92 % des ‘’supermanchots’’ étaient prêts à tricher

 Par exemple, dans le sport-roi, une enquête de la Fédération internationale (FIFA) en 2002, a montré que 92 % des footballeurs étaient prêts à tricher pour le gain du match.

Au lendemain de la révélation du dopage d’Armstrong du Tour 1999 dans L’Équipe, Jean-Marie Leblanc répliquait avec une rhétorique toute jésuitique qu’« on ne pouvait s’y attendre même si la personnalité de Lance Armstrong était controversée, sujette à une certaine méfiance à côté de l’admiration qu’il suscitait, concède-t-il. J’oscillais pour ma part entre l’admiration et la prudence à cause des articles, des procès en cours. On peut dire qu’il n’a pas fait sept ans de vélo sur le cours d’un fleuve tranquille… Dès la première année, en 1999, il y a eu suspicion.» «  On ne pouvait s’y attendre… »

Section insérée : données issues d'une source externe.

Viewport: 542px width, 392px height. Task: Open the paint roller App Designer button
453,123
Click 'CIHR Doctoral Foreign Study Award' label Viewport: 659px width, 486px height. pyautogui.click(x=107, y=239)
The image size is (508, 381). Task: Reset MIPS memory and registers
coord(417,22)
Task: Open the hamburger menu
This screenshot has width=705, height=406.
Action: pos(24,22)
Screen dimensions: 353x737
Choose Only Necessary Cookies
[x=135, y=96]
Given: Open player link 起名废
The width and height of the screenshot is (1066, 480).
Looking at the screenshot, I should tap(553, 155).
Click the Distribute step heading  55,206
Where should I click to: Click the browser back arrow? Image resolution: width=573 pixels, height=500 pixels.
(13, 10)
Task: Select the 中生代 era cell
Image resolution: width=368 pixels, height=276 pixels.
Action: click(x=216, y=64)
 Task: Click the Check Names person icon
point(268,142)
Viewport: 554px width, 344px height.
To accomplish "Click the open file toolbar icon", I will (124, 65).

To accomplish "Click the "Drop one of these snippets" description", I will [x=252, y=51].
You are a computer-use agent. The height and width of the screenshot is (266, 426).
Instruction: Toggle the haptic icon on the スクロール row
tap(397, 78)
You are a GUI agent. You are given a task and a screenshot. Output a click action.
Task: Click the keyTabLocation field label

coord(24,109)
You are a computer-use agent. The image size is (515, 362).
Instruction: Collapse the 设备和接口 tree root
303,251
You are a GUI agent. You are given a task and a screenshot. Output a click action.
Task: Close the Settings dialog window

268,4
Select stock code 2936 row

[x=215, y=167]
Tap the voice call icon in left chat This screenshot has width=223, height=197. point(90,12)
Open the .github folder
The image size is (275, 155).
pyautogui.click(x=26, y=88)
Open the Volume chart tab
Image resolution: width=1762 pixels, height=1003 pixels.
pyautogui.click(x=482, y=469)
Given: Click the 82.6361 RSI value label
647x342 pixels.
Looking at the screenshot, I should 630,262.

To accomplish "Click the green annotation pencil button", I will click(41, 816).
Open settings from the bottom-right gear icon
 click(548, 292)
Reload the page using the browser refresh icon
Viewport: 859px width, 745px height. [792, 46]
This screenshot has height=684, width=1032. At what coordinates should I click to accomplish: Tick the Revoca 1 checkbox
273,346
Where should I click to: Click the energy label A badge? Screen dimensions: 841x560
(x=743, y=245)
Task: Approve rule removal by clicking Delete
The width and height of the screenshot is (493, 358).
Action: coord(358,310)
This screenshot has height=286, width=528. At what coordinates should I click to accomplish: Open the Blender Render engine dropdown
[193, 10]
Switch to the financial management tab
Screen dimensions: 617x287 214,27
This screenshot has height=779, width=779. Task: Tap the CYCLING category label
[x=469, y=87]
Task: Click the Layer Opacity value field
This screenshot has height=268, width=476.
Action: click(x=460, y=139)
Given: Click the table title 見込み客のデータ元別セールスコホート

Pour toute réponse, Armstrong avant ses aveux en janvier 2013 hurlait au piétinement de la présomption d’innocence, sur fond de complot ourdi par des Français mauvais joueurs. « Le dossier que les Français montaient contre moi s’épaississait. On me voyait en photo sur la couverture, remontant les Champs-Élysées avec un drapeau, en vainqueur du Tour de France. On y avait ajouté en surimpression l’image d’une seringue… Tant pis pour la présomption d’innocence » s’indignait-il dans son deuxième livre autobiographique.

Poursuivi par une quincaillerie ambulante

Feignant d’ignorer l’existence de substances indécelables par les laboratoires, l’Américain use et abuse de l’artifice mille fois resservi du « pas vu pas pris ». « Est-ce que j’ai été pris à un contrôle antidopage ? Non. Est-ce que j’ai déjà été positif à un contrôle à l’ÉPO ? Non. Ce n’est quand même pas de ma faute si le cyclisme est regardé avec suspicion.» Il est vrai qu’au sens juridique du terme Lance Armstrong n’a jamais été contrôlé positif. Pouvait-on encore comme l’affirmait le journal Sport, « accorder à cet athlète le plus contrôlé de la planète, le bénéfice du doute, mieux, la présomption d’innocence.» Car jusqu’en 2012, une multitude de preuves testimoniales et matérielles accablaient le coureur américain.

Entre 1947 et 2014, se sont succédé de Jean Robic à Vincenzo Nibali, trente-sept lauréats de la « casaque d’or ». Mis à part peut-être l’Américain Greg LeMond, triple vainqueur de la Grande Boucle, qui a su passer entre les gouttes de la suspicion, chaque vainqueur a été confronté à des contrôles positifs, des aveux, des témoignages à charge et des relations sulfureuses. En utilisant la métaphore de la casserole, on peut résumer que dans ce peloton de trente-six unités moins ‘’une’’, chacun d’eux en traîne quelques-unes alors que Lance Armstrong était poursuivi par une quincaillerie ambulante.